As for your pool of questions:

With that said, what do you mean when you said:
1. “Poor poor Jesus…”?

This was my attempt to post my contra-thought to your apparent seriousness about Jesus experiencing "self-pity"

2. What do you mean “…our Rex Ray”?

No more or less than similarly thanking *our* bloghost, Emily, for not kicking us off her thread for cluttering it up. Nothing evil I assure you.

3. Why do you think Jesus wept?

I do not think *our* Emily is off target when she assumes it's connected in some way with His good friend's death--and that, I realize, contra what you feel you would do in Jesus' sandals.

4. Do you think his weeping was loud, or more like the Living Bible said…tears came to his eyes?

I do not know.

5. Do you think self pity is a sin?

Sometimes, for sure it is.

6. Do you think because Jesus wept, God does also?

No. It does not follow because Jesus wept, God [the Father] also weeps.

7. When we grieve the Holy Spirit, does He cry?

I doubt it.

[8] BTW, how can you bless someone after refusing to answer their questions, or is that more irony?

No irony. Would you rather I curse them instead?

Grace, Rex Ray. With that, I am...

Peter

Anonymous said...

Rex Ray said…
Peter,
The best way to ‘bless’ someone on the blog is to give them a good honest reply to their comment and it can be agreeing or disagreeing.

And for that I thank you.

I think some go overboard on saying “Bless you.” It becomes ‘old hat’ and has lost its meaning.
In the first place for someone to give blessings, that someone has to be in position OVER the one being blessed.

I know there can be sincere feelings in using the words, but I believe a “thank you” is a better way to express one’s feelings.

When we were kids, how many times have we been angry about something and when we told ‘mama’, we’d bawl?

Once, Jesus was so angry he used a whip. This time, since Jesus was angry before and after he wept, I believe he was angry when he wept.

If we understand why Jesus wept, maybe his tears would touch our hearts more effective than a whip.

peter lumpkins said...

Dear Rex Ray,

I guess, my Brother, we will just disagree about the blessing.
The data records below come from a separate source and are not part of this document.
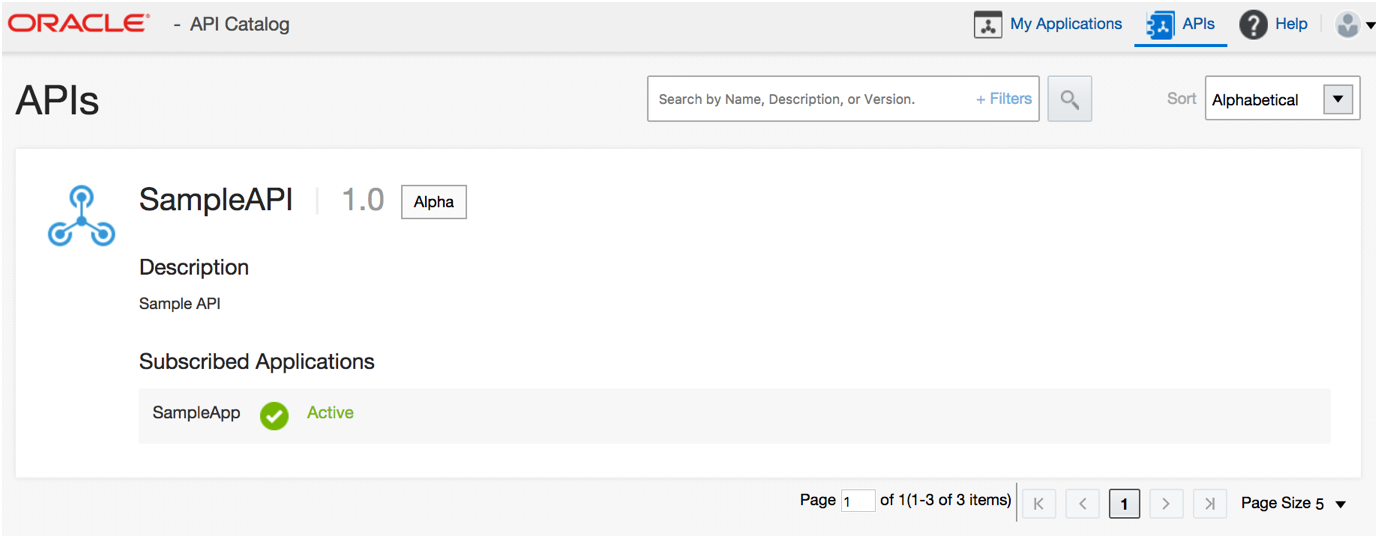Screen dimensions: 1377x537
Task: Expand the Alphabetical sort dropdown
Action: click(1338, 99)
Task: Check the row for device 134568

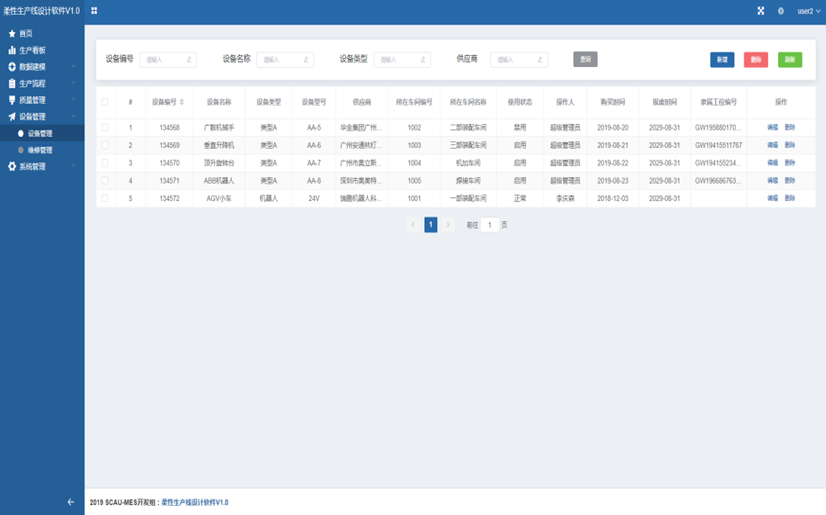Action: point(105,128)
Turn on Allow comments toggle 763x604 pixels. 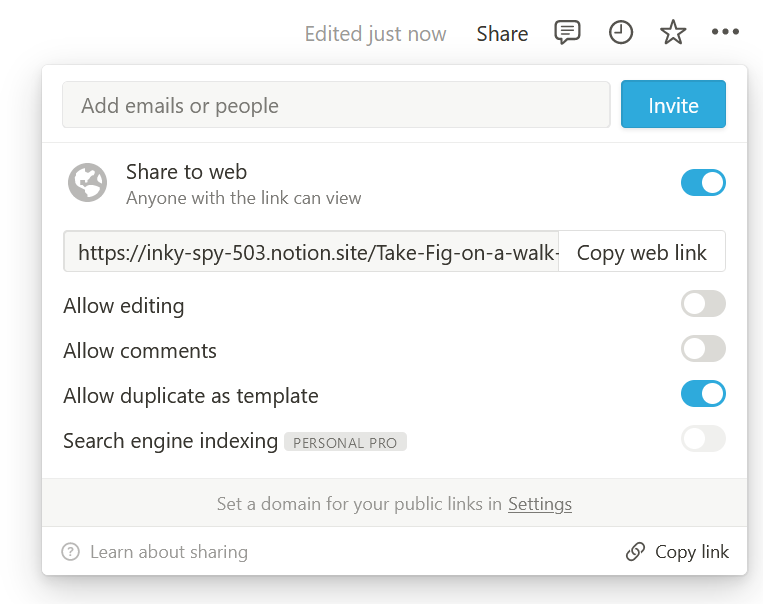(x=703, y=349)
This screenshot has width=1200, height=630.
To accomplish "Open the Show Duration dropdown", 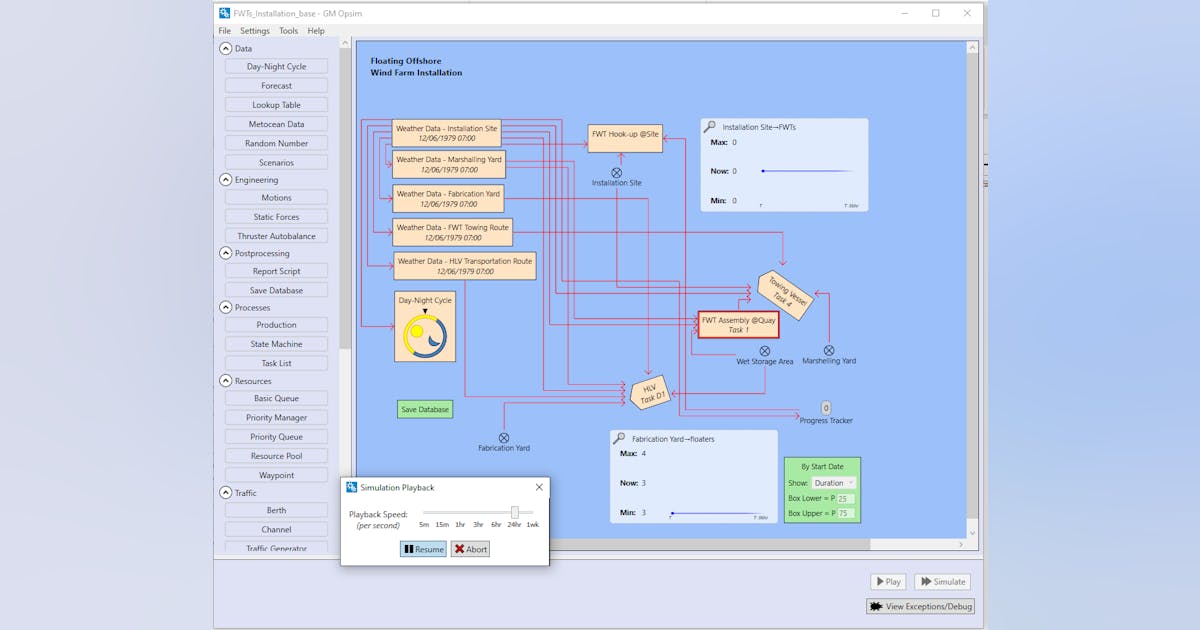I will 833,482.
Nor do I for a moment believe one must positionally be *over* another in order to bless them.

Your original point--unless I missed it--was that Jesus was angry *because* others did not believe in Him and consequently, wept for Himself out of self-pity.

We could carry on further with this, but it probably has been squeezed enough. Suffice it, then, from my perspective, there is no reason to embrace otherwise than that, straightforwardly, Jesus wept for Lazarus for what sin's result had accomplished--separation...death.
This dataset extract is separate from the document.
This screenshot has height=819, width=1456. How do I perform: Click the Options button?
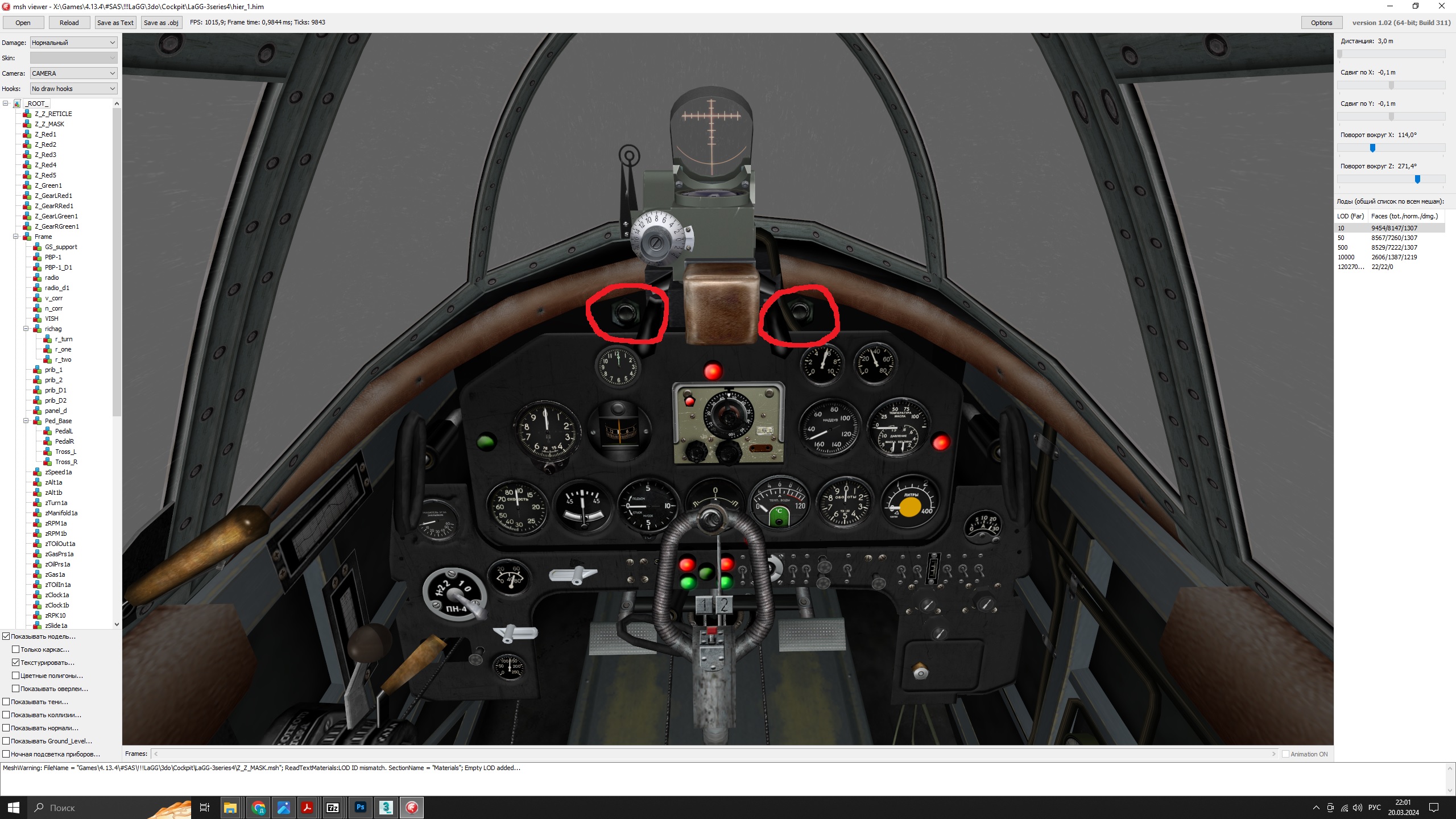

Moreover, if Christ was angry here, it is not necessary that we interpret His anger to be thrust at His friend's disbelief, as you seem to note; rather His anger could just as well been toward death and the grave itself--"that through [His] death he might destroy him that had the power of death, that is, the devil." If this is so, there is no basis for His suggested "self-pity."

Grace, Rex Ray. With that, I am...

Peter

Anonymous said...

Rex Ray said…
Peter, you said, “His anger could just as well been toward death and the grave itself--"that through [His] death he might destroy him that had the power of death, that is, the devil. If this is so, there is no basis for His suggested "self-pity."

The power of death does not belong to the devil but to God. He pronounced death to Adam an Eve in the Garden. Jesus was not angry with his Father’s punishment upon man.

I’ve changed my mind about him having ‘self-pity’and you are right about that, but his tears were like Bennett Willis said today on Wade’s post, “If He [God] bothers to cry over us, I suspect they are tears of anger.”

Jesus was not sad about the death of Lazarus which he said would bring glory to his Father.

He was angry with the people for their unbelief.